Han Kangfu, Hu Dan, Cheng Jiale, Liu Tianming, Bozoki Andrea, Zhu Dajiang, Li Gang
Department of Radiology and Biomedical Research Imaging Center, University of North Carolina at Chapel Hill, Chapel Hill, NC, USA.
School of Computing, University of Georgia, Athens, GA, USA.
Proc IEEE Int Symp Biomed Imaging. 2025 Apr;2025. doi: 10.1109/isbi60581.2025.10981287. Epub 2025 May 12.

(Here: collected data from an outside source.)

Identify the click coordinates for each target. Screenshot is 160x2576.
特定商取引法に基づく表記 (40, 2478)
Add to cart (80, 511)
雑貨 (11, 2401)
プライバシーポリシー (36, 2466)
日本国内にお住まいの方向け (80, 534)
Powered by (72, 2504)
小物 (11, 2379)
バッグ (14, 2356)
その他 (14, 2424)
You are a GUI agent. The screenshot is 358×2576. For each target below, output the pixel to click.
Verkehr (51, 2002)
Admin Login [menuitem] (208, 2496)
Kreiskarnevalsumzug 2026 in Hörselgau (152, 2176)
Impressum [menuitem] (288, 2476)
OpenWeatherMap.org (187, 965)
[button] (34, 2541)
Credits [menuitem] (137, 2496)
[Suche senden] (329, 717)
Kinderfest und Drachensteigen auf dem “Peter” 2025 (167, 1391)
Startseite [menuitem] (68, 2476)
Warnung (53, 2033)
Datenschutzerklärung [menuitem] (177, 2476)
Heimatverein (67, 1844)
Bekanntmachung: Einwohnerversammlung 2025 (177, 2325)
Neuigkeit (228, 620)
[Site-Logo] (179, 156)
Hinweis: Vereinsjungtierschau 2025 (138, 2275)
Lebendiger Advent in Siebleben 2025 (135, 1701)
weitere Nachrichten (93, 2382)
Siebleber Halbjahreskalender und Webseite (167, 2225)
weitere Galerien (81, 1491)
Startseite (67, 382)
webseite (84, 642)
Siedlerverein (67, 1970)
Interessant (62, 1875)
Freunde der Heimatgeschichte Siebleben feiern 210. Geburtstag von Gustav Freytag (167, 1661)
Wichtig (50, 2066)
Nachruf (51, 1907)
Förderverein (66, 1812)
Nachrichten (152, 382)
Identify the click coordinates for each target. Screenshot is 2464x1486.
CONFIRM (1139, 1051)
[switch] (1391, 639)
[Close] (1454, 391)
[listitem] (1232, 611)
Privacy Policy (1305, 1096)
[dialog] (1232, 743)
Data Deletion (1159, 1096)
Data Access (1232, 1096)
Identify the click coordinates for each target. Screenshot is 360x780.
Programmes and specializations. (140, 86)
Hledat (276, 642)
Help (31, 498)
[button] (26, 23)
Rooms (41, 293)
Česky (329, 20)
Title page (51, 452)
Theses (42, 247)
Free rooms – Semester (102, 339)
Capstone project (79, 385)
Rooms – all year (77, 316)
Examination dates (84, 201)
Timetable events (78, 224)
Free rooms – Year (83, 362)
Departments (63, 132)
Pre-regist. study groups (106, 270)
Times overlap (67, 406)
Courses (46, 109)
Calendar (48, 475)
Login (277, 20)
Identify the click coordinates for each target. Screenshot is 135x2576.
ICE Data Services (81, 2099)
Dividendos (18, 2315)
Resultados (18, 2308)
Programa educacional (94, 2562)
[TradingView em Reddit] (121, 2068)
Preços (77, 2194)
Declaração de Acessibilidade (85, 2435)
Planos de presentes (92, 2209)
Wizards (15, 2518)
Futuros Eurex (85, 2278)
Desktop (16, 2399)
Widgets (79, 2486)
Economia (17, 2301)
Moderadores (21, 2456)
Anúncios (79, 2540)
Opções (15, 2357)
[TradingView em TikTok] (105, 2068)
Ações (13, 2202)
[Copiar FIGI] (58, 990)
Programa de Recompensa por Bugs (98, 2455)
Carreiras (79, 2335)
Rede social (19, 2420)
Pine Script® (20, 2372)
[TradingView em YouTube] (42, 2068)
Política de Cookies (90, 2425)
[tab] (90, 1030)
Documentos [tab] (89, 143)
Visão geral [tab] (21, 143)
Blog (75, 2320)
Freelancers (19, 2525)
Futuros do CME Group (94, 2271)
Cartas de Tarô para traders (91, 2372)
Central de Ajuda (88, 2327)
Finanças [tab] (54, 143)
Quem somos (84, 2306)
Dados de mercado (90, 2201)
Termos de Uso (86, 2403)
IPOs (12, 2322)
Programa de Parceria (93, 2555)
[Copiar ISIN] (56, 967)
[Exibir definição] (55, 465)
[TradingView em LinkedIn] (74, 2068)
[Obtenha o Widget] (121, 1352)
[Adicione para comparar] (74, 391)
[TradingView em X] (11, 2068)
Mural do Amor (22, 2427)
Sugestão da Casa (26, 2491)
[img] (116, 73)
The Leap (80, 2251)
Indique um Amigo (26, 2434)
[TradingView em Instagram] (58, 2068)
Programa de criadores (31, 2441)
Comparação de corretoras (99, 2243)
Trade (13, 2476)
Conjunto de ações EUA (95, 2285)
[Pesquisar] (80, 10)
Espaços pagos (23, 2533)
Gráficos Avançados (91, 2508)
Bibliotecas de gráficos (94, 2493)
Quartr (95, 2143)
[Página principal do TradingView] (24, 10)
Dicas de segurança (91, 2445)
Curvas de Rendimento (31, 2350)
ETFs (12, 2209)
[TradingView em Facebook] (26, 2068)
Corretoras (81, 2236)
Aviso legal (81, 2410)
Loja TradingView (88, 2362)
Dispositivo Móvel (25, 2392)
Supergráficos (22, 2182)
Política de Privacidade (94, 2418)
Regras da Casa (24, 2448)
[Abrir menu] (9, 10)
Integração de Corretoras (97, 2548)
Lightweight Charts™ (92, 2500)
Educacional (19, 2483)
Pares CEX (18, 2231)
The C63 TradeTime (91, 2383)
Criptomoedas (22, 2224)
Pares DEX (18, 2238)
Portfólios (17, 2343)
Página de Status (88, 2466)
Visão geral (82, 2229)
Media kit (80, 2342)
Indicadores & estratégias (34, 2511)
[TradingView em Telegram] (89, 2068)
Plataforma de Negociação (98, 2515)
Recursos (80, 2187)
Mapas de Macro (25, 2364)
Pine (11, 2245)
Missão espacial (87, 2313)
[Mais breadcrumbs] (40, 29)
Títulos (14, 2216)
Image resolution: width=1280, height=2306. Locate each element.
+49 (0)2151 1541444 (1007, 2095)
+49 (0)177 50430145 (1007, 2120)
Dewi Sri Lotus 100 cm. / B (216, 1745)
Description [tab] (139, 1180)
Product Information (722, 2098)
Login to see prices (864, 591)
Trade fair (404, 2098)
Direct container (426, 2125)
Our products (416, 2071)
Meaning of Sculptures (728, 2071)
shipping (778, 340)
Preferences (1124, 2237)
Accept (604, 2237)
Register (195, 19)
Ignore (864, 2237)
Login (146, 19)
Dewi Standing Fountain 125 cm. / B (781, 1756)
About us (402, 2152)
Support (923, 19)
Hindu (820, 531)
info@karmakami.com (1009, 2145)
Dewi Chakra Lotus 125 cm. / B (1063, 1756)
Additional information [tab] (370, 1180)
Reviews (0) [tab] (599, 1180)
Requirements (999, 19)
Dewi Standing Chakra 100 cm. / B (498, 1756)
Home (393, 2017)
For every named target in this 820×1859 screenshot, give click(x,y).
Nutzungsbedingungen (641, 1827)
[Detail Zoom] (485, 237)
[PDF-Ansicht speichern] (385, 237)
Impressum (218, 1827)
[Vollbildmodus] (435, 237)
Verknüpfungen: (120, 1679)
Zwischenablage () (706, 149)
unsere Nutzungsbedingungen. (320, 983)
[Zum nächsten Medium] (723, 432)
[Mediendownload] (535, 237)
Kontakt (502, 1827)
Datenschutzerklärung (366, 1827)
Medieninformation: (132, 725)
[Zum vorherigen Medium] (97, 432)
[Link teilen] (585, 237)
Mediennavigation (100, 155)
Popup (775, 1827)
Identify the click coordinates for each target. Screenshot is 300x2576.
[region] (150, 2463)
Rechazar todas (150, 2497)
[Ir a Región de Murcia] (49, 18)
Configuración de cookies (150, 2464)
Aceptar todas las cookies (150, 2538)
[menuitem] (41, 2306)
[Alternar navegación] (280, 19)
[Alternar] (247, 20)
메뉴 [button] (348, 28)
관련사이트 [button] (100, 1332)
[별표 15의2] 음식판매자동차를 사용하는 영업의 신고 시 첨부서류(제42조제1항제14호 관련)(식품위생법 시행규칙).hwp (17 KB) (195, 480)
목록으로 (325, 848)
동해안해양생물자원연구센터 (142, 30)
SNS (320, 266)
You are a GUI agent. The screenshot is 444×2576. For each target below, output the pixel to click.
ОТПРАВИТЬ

In structural magnetic resonance imaging (MRI), morphological connectome plays an important role in capturing coordinated patterns of region-wise morphological features for brain disorder diagnosis. However, significant challenges remain in aggregating diverse representations from multiple brain atlases, stemming from variations in the definition of regions of interest. To effectively integrate complementary information from multiple atlases while mitigating possible biases, we propose a novel dual multi-atlas representation alignment approach (DMAA) for brain disorder diagnosis. Specifically, we first minimize the maximum mean discrepancy of multi-atlas representations to align them into a unified distribution, reducing inter-atlas variability and enhancing effective feature fusion. Then, to further manage the anatomical variability, we apply optimal transport to capture and harmonize region-wise differences, preserving plausible relationships across atlases. Extensive experiments on ADNI, PPMI, ADHD200, and SchizConnect datasets demonstrate the effectiveness of our proposed DMAA on brain disorder diagnosis using multi-atlas morphological connectome.
在结构磁共振成像(MRI)中,形态连接组在捕捉区域形态特征的协调模式以用于脑部疾病诊断方面发挥着重要作用。然而,由于感兴趣区域定义的差异,在聚合来自多个脑图谱的不同表示时仍存在重大挑战。为了有效整合来自多个图谱的互补信息,同时减轻可能的偏差,我们提出了一种用于脑部疾病诊断的新型双多图谱表示对齐方法(DMAA)。具体而言,我们首先最小化多图谱表示的最大均值差异,将它们对齐到统一分布,减少图谱间的变异性并增强有效特征融合。然后,为了进一步处理解剖变异性,我们应用最优传输来捕捉并协调区域差异,保留图谱间合理的关系。在ADNI、PPMI、ADHD200和SchizConnect数据集上进行的大量实验证明了我们提出的DMAA在使用多图谱形态连接组进行脑部疾病诊断方面的有效性。